Aber kommen wir zurück zur Expertise des Hausbootbauers, der eigentlich gelernter Schlosser in vierter Generation ist. „Mir war dieser Beruf in seiner normalen Form einfach zu langweilig“, schmunzelt er. Und so gründete er vor zwölf Jahren seine Firma „Techmetall“, um so genannte Mikrohäuser zu bauen. Also containerkleine Häuschen, die alles zu bieten haben – bis auf große Räume. „Damals haben uns alle ausgelacht“, erinnert sich der 45-Jährige.
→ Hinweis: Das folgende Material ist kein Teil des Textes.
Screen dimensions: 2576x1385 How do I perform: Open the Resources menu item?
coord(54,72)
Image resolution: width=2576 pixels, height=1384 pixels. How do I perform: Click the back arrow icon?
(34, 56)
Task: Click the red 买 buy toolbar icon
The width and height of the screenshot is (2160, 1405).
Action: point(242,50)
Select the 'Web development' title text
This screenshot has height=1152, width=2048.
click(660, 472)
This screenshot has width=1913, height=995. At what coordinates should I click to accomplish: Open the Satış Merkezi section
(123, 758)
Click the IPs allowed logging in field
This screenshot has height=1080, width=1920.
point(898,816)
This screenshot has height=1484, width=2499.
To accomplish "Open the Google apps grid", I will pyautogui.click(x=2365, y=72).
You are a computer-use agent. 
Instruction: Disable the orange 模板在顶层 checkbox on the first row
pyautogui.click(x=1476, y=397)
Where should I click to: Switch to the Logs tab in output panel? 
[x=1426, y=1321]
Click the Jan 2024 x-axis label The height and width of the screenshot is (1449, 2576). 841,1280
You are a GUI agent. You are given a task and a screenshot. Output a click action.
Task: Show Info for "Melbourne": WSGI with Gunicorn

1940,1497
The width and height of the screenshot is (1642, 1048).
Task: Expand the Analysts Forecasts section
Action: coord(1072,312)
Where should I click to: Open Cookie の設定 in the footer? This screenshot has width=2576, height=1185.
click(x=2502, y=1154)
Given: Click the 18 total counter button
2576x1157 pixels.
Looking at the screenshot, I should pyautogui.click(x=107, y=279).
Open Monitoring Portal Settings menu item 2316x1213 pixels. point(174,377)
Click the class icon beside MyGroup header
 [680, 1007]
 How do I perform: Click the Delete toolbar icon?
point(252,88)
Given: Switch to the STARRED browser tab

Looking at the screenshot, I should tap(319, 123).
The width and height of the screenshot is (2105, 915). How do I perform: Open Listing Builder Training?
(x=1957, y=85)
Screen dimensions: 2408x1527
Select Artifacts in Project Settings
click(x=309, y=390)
Heute liegen diese „Tiny Houses“ voll im Trend, allein Haas’ Firma hat inzwischen 200 davon errichtet.

Außen schlicht, spielt das Hausboot aber innen (siehe unten) alle Stückerl. Vor allem aber macht es einen Höllenlärm, wenn die Motoren gestartet werden …
In einem Hausboot muss auf engem Raum viel platz haben.

Sascha Haas als Kapitän: So ein Hausboot muss schließlich manövrierfähig sein!

Jedenfalls lag die Idee nahe, ein solches Mikrohaus einfach auf einen Schwimmkörper zu stellen und – voilá – ein Hausboot daraus zu zaubern. Doch die Sache klang leichter , als sie am Ende war: So ein Hausboot wiegt zwischen 20 und 25 Tonnen und muss erst einmal auf dem Wasser balanciert werden. Außerdem müssen, wie schon erwähnt, jede Menge bürokratischer Hürden umschifft und gewisse Sicherheitsaspekte zusätzlich integriert werden.

So spielt etwa die Alarmanlage von Saschas Hausboot wahrlich alle Stückerl – und warnt nicht nur vor Einbrechern, sondern außerdem vor Feuer und vor eindringendem Wasser. Ein eigenes Pumpsystem wurde also integriert , um das Boot seetauglich zu machen. Und, und, und …

Der Preis ist heiß

Nur logisch also, dass die Kosten im Vergleich zu den ungefähr 70.000 Euro teuren Land-Brüdern mit gut 300.00 Euro auch deutlich höher sind. „Aber“, betont Haas, „die Sache rechnet sich trotzdem“. Eine halbwegs adäquate Wohnung kostet gerade am Stadtrand Wiens ein Vielfaches davon. Außerdem seien die monatlichen Fixkosten (Strom, Lageplatz, etc) mit 600 Euro verhältnismäßig gering.

Trotzdem ist Sascha Haas gerade dabei, sein Hausboot zu verkaufen. Hintergrund: „Meine Frau hat mich darum gebeten“, schmunzelt er. Wer Interesse hat, kann sich übrigens mit einem kleinen Motivationsschreiben per Mail um ein paar kostenlose Testnächte bewerben. Und so das ungewöhnlichste Wasserbett des Landes zumindest einmal ausprobieren.